Hi @eramax Due to the workaround for the current WASI-NN spec(the interface we used for this plugin), we will load the model twice. The first load it without setting the ngl, and the second reloads it once the ngl is set. Reloading a model twice may take time.

We know this is expected behavior temporarily, but it's annoying, so we are creating an extension for the current WASI-NN spec to prevent it from happening again. This feature will be shipped in our next release.

Maximizing the leverage of the hardware(e.g., CPU+GPU co-work) is also important to us, we will keep making this happen.

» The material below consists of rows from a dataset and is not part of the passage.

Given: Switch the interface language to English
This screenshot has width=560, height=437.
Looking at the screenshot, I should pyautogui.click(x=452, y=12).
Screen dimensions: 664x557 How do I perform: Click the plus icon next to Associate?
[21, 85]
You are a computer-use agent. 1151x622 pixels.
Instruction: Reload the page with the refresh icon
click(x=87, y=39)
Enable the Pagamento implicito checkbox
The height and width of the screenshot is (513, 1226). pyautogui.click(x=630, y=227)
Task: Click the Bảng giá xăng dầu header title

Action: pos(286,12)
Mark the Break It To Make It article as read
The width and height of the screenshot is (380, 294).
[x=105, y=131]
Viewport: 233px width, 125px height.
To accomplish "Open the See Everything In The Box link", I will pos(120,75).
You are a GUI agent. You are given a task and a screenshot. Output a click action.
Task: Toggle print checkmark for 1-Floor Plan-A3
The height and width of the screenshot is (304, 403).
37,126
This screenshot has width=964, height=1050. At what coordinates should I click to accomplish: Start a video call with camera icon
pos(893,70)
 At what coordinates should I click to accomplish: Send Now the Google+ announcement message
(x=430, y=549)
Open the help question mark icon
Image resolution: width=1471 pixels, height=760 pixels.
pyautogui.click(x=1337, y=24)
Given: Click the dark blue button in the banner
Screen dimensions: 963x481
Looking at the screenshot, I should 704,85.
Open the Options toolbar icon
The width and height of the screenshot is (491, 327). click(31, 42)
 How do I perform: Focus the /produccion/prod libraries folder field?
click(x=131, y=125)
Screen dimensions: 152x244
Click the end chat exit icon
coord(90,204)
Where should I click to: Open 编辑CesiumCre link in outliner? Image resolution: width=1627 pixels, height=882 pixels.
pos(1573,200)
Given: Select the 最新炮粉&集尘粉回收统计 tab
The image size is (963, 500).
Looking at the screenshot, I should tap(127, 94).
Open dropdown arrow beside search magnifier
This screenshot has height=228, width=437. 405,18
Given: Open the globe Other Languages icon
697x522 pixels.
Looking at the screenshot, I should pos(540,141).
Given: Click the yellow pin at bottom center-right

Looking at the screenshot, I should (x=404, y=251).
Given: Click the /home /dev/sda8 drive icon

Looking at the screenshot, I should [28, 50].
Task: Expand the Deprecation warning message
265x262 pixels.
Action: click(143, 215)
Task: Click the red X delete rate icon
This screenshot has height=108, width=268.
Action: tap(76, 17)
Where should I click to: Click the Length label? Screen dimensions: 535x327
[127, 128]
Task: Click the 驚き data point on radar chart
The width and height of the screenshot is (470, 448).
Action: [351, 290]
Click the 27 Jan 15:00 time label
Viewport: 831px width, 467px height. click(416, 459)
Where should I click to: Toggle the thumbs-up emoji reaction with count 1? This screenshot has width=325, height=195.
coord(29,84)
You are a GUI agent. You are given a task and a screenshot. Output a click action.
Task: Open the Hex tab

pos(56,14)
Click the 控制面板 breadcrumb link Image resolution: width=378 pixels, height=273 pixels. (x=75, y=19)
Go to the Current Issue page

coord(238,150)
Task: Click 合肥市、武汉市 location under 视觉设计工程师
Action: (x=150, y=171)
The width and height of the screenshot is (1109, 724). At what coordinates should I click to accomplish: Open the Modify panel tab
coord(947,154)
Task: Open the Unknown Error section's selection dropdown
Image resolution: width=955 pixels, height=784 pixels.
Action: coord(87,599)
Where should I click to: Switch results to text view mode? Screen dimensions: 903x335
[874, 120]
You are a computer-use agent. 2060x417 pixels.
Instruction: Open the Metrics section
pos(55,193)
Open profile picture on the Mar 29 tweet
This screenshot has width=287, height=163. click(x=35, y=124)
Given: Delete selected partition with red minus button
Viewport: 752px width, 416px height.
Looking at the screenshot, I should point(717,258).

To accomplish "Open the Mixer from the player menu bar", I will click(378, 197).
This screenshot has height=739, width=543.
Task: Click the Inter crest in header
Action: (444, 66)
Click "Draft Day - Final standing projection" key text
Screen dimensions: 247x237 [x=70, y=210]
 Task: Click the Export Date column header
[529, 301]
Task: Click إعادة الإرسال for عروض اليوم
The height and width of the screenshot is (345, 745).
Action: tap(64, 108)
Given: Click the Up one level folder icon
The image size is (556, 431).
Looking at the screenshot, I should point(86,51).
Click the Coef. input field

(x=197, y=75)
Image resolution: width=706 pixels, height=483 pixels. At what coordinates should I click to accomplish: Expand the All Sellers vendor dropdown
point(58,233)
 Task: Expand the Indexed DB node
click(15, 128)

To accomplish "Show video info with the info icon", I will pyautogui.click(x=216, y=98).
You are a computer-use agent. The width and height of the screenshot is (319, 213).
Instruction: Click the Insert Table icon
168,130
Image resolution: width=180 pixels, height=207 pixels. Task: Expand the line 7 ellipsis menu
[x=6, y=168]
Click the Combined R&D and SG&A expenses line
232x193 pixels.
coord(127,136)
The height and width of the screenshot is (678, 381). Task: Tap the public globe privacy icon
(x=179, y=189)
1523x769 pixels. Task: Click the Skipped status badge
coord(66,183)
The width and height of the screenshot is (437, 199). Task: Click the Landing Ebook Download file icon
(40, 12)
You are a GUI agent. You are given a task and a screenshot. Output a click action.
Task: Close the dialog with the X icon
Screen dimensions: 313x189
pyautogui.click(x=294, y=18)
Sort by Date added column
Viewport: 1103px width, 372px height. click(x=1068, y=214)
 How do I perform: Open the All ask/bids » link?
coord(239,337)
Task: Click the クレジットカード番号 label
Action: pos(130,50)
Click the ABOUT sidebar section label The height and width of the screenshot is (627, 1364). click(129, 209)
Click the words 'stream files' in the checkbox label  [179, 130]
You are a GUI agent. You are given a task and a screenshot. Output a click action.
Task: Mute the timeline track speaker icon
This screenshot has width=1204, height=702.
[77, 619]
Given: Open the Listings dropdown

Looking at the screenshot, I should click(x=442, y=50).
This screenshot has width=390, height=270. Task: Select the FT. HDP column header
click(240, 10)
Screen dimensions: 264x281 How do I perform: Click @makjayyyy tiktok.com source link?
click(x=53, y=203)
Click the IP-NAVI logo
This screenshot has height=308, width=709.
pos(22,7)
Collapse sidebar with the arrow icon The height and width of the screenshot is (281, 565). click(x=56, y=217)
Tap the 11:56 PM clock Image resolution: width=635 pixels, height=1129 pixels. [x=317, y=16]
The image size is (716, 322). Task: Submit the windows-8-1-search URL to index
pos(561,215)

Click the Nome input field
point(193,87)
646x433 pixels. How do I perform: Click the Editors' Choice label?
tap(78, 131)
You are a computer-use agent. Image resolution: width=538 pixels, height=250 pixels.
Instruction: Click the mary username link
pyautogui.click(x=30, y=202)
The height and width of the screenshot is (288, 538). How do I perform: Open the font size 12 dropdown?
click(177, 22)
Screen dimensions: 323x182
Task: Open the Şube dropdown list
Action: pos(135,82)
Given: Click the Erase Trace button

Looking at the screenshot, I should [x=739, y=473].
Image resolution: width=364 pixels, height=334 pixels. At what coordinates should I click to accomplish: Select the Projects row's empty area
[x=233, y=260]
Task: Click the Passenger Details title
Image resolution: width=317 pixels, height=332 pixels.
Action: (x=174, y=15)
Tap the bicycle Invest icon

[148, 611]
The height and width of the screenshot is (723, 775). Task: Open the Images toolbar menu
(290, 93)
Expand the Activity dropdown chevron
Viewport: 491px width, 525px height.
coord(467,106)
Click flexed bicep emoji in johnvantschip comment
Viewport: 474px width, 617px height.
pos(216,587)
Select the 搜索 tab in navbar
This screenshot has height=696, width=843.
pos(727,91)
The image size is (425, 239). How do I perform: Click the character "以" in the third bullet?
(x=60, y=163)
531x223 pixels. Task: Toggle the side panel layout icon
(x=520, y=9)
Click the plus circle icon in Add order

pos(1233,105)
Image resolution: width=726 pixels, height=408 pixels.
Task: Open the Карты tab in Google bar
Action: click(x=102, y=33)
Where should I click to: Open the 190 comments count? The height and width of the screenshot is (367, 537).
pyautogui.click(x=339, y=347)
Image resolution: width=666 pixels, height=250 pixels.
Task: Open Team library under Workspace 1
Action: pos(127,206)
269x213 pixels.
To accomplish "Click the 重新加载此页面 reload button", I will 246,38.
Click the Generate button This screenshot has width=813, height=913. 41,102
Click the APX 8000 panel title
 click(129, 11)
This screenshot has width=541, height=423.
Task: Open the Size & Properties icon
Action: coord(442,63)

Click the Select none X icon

hydai commented 5 months ago

Hi @eramax We've updated the plugin. You can retrieve the latest version by re-running the installer. The new one should solve the reloading issue. However, we are still working on the CPU+GPU co-work. Thanks.

hydai commented 2 months ago

Since there are no more updates, closing this.